Write out all the data below exactly.
------------------------------
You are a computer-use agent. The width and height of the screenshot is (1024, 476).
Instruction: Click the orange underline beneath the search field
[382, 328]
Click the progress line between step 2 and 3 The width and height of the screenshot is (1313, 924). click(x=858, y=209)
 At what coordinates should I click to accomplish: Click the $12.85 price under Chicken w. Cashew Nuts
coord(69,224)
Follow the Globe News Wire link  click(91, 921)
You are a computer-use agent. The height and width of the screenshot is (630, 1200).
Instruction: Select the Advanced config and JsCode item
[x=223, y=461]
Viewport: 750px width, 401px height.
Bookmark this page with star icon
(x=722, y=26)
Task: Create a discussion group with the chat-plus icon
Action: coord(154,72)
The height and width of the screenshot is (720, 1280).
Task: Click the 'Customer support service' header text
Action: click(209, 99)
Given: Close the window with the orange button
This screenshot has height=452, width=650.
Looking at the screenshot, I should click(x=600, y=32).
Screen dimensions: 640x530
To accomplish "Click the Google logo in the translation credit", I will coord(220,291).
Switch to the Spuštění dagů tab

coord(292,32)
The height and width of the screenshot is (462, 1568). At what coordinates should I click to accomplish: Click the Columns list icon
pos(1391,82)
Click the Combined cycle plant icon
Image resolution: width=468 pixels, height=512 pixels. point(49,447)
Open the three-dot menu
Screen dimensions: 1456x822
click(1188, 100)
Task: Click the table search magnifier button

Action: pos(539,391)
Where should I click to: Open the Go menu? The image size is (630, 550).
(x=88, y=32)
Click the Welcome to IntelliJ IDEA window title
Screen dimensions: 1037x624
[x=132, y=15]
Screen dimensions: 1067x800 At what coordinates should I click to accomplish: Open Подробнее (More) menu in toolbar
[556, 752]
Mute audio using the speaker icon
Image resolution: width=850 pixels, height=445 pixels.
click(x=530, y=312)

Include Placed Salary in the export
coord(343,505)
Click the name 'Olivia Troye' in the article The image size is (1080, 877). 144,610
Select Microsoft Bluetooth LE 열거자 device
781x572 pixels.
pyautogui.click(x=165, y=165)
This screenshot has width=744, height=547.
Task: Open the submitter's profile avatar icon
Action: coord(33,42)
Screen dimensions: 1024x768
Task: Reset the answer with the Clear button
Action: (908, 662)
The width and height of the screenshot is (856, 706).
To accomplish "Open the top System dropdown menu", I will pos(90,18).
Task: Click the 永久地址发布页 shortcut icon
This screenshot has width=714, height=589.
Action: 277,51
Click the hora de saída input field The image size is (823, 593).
------------------------------
▶ _Problem solution_:
You are a computer-use agent. The width and height of the screenshot is (1024, 476).
Instruction: Click the orange underline beneath the search field
[382, 328]
Click the progress line between step 2 and 3 The width and height of the screenshot is (1313, 924). click(x=858, y=209)
 At what coordinates should I click to accomplish: Click the $12.85 price under Chicken w. Cashew Nuts
coord(69,224)
Follow the Globe News Wire link  click(91, 921)
You are a computer-use agent. The height and width of the screenshot is (630, 1200).
Instruction: Select the Advanced config and JsCode item
[x=223, y=461]
Viewport: 750px width, 401px height.
Bookmark this page with star icon
(x=722, y=26)
Task: Create a discussion group with the chat-plus icon
Action: coord(154,72)
The height and width of the screenshot is (720, 1280).
Task: Click the 'Customer support service' header text
Action: click(209, 99)
Given: Close the window with the orange button
This screenshot has height=452, width=650.
Looking at the screenshot, I should click(x=600, y=32).
Screen dimensions: 640x530
To accomplish "Click the Google logo in the translation credit", I will coord(220,291).
Switch to the Spuštění dagů tab

coord(292,32)
The height and width of the screenshot is (462, 1568). At what coordinates should I click to accomplish: Click the Columns list icon
pos(1391,82)
Click the Combined cycle plant icon
Image resolution: width=468 pixels, height=512 pixels. point(49,447)
Open the three-dot menu
Screen dimensions: 1456x822
click(1188, 100)
Task: Click the table search magnifier button

Action: pos(539,391)
Where should I click to: Open the Go menu? The image size is (630, 550).
(x=88, y=32)
Click the Welcome to IntelliJ IDEA window title
Screen dimensions: 1037x624
[x=132, y=15]
Screen dimensions: 1067x800 At what coordinates should I click to accomplish: Open Подробнее (More) menu in toolbar
[556, 752]
Mute audio using the speaker icon
Image resolution: width=850 pixels, height=445 pixels.
click(x=530, y=312)

Include Placed Salary in the export
coord(343,505)
Click the name 'Olivia Troye' in the article The image size is (1080, 877). 144,610
Select Microsoft Bluetooth LE 열거자 device
781x572 pixels.
pyautogui.click(x=165, y=165)
This screenshot has width=744, height=547.
Task: Open the submitter's profile avatar icon
Action: coord(33,42)
Screen dimensions: 1024x768
Task: Reset the answer with the Clear button
Action: (908, 662)
The width and height of the screenshot is (856, 706).
To accomplish "Open the top System dropdown menu", I will pos(90,18).
Task: Click the 永久地址发布页 shortcut icon
This screenshot has width=714, height=589.
Action: 277,51
Click the hora de saída input field The image size is (823, 593).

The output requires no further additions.